These files are made available from [Rami Al Rfou's website](https://sites.google.com/site/rmyeid/projects/polyglot#TOC-Download-Wikipedia-Text-Dumps) and are protected by a creative commons liscence in association with the following publication:  

__Citation:__ [Polyglot: Distributed Word Representations for Multilingual NLP](http://www.aclweb.org/anthology/W13-3520), 
Rami Al-Rfou, Bryan Perozzi, and Steven Skiena. 
In Proceedings Seventeenth Conference on Computational Natural Language Learning (CoNLL 2013).
> `@InProceedings{polyglot:2013:ACL-CoNLL,
  author    = {Al-Rfou, Rami  and  Perozzi, Bryan  and  Skiena, Steven},
  title     = {Polyglot: Distributed Word Representations for Multilingual NLP},
  booktitle = {Proceedings of the Seventeenth Conference on Computational Natural Language Learning},
  month     = {August},
  year      = {2013},
  address   = {Sofia, Bulgaria},
  publisher = {Association for Computational Linguistics},
  pages     = {183--192}, 
  url       = {http://www.aclweb.org/anthology/W13-3520}
}`

### G-Doc Downloading Script
Since the compressed wikipedia text files are so large a simple `wget` or `curl` command won't do. The code below came from [this SO post](https://stackoverflow.com/questions/25010369/wget-curl-large-file-from-google-drive) -- it uses the requests package.

In [3]:
def download_file_from_google_drive(id, destination):
    def get_confirm_token(response):
        for key, value in response.cookies.items():
            if key.startswith('download_warning'):
                return value

        return None

    def save_response_content(response, destination):
        CHUNK_SIZE = 32768

        with open(destination, "wb") as f:
            for chunk in response.iter_content(CHUNK_SIZE):
                if chunk: # filter out keep-alive new chunks
                    f.write(chunk)

    URL = "https://docs.google.com/uc?export=download"

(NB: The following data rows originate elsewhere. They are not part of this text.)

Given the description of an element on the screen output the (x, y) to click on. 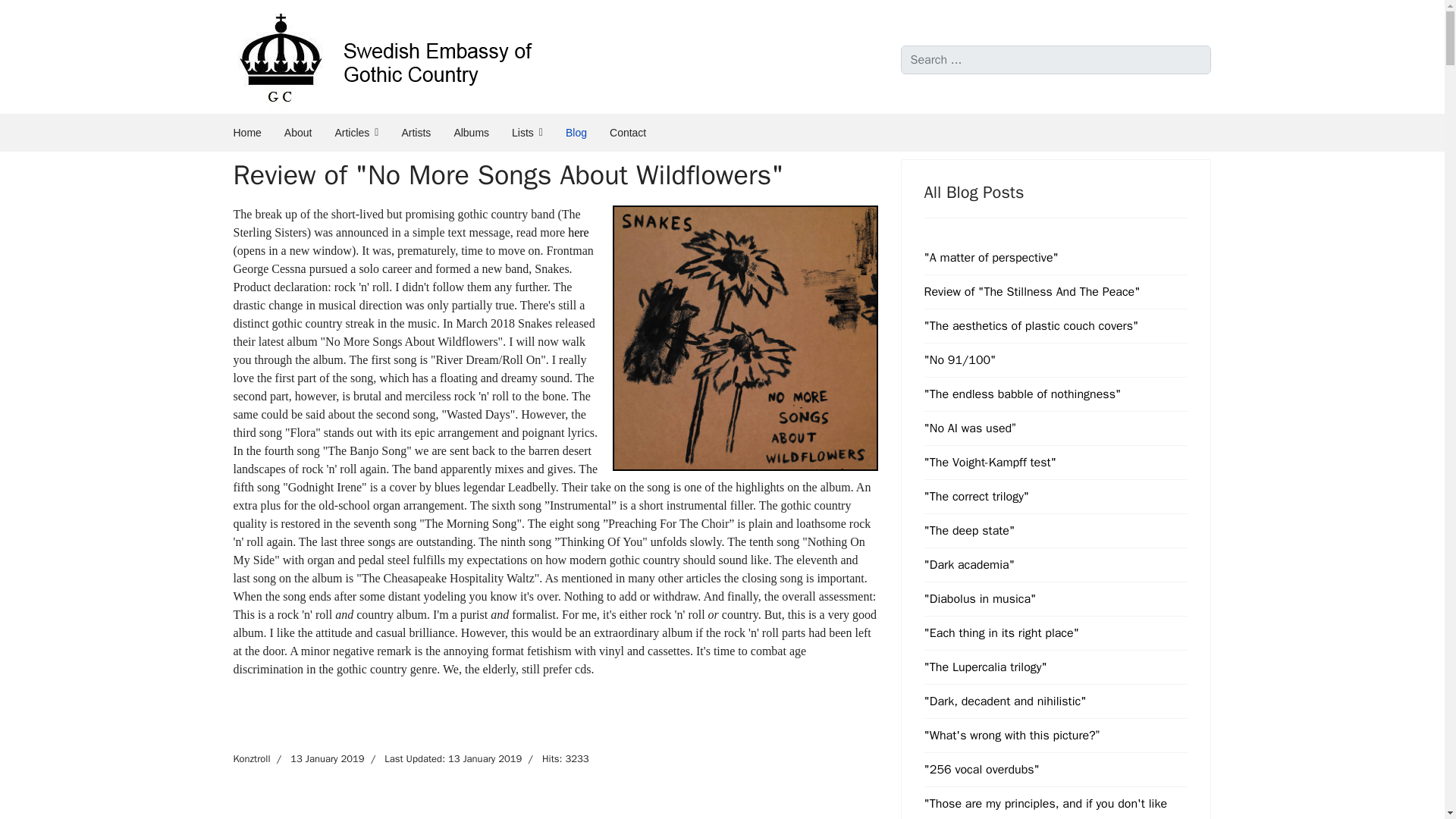
Written by: Konztroll (251, 758)
Articles (356, 132)
Published: 13 January 2019 (317, 758)
About (298, 132)
Songs Nine Through Sixteen (744, 337)
Home (246, 132)
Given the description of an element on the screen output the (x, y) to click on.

    session = requests.Session()

    response = session.get(URL, params = { 'id' : id }, stream = True)
    token = get_confirm_token(response)

    if token:
        params = { 'id' : id, 'confirm' : token }
        response = session.get(URL, params = params, stream = True)

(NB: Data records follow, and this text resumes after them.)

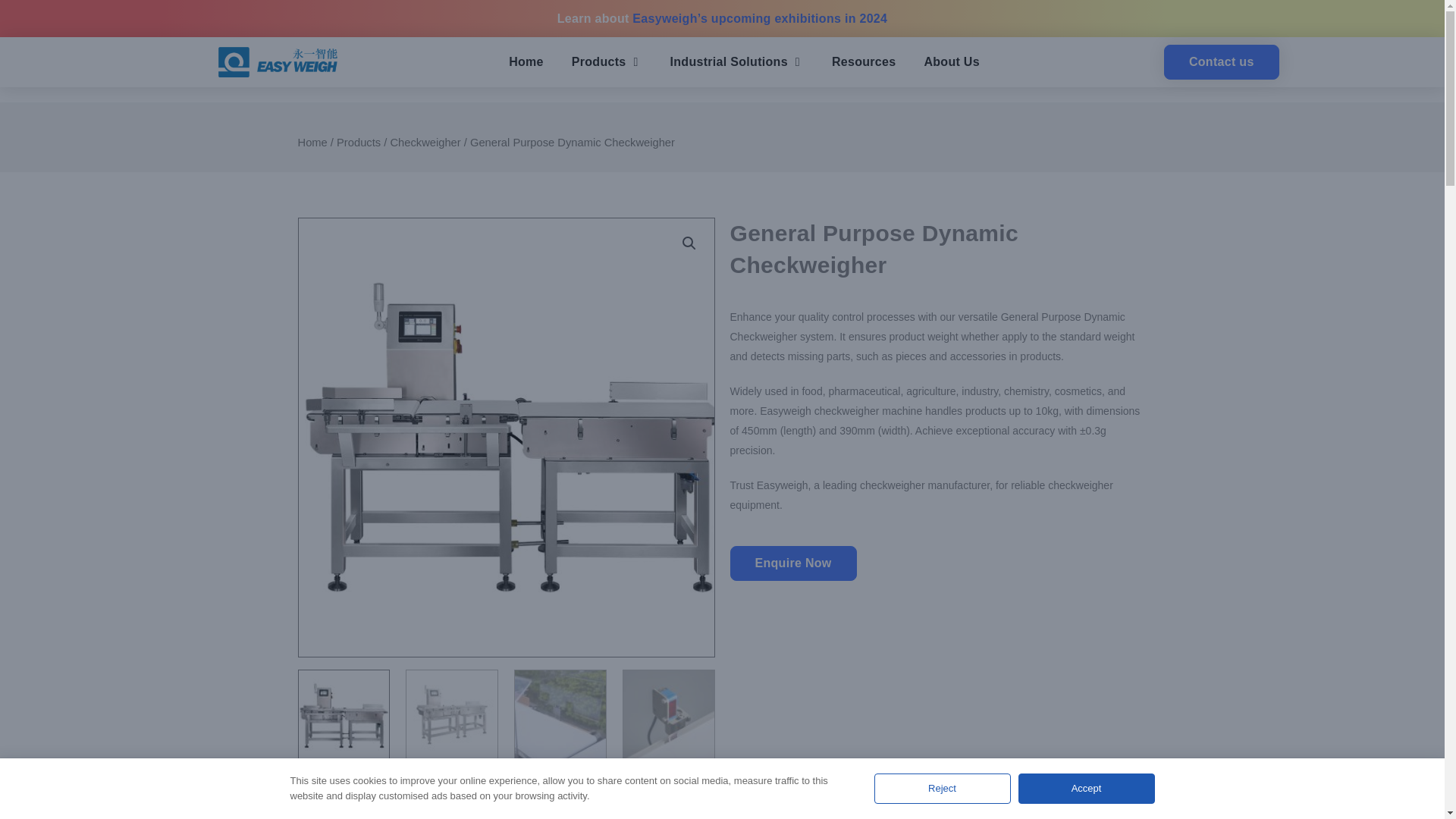
Home (525, 62)
About Us (951, 62)
Industrial Solutions (728, 62)
Resources (863, 62)
Products (599, 62)
Given the description of an element on the screen output the (x, y) to click on. 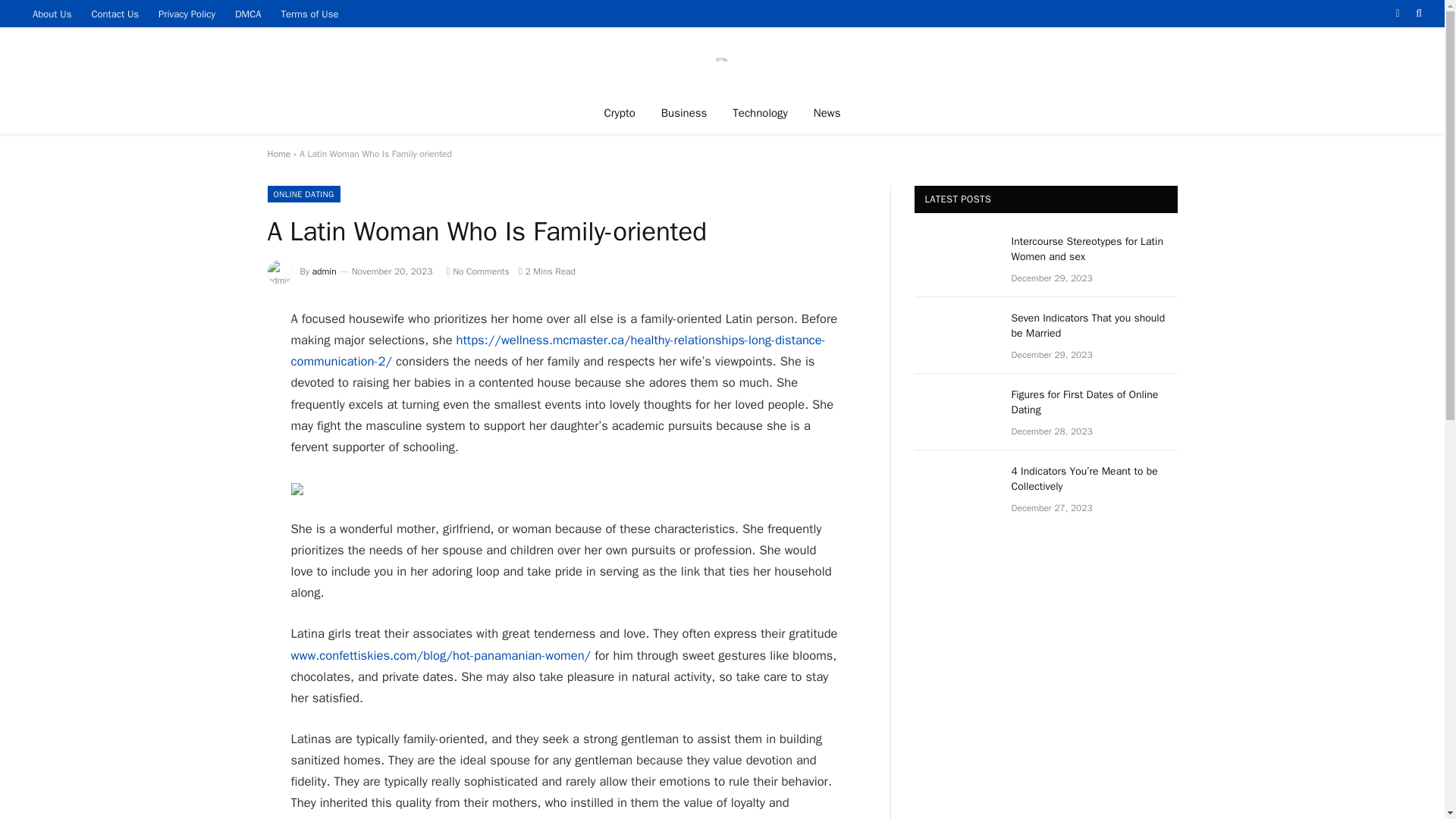
Technology (759, 112)
Posts by admin (324, 271)
admin (324, 271)
Seven Indicators That you should be Married (1094, 326)
Terms of Use (309, 13)
Intercourse Stereotypes for Latin Women and sex (1094, 249)
ONLINE DATING (302, 193)
Crypto (619, 112)
Switch to Dark Design - easier on eyes. (1397, 13)
No Comments (476, 271)
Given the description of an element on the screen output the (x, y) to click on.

    save_response_content(response, destination)

### Download English Corpus
__File:__ `en_wiki_text.tar.lzma`
__Google Doc ID:__ `0B5lWReQPSvmGOTNxdHo3b0lMc3c`

In [9]:
download_file_from_google_drive('0B5lWReQPSvmGOTNxdHo3b0lMc3c', HOME +'Data/en_wiki_text.tar.lzma')

### Download Spanish Corpus
__File:__ `es_wiki_text.tar.lzma` __Google Doc ID:__ `0B5lWReQPSvmGOXdCZEZPSnZoYXc`

In [10]:
%%timeit
download_file_from_google_drive('0B5lWReQPSvmGOXdCZEZPSnZoYXc', HOME +'Data/es_wiki_text.tar.lzma')

1 loop, best of 3: 8.72 s per loop


### Download the French Corpus
__File:__ `fr_wiki_text.tar.lzma` __Google Doc ID:__ `0B5lWReQPSvmGdkIxeVJESWcyVU0`

In [22]:
%%timeit
download_file_from_google_drive('0B5lWReQPSvmGdkIxeVJESWcyVU0', HOME +'Data/fr_wiki_text.tar.lzma')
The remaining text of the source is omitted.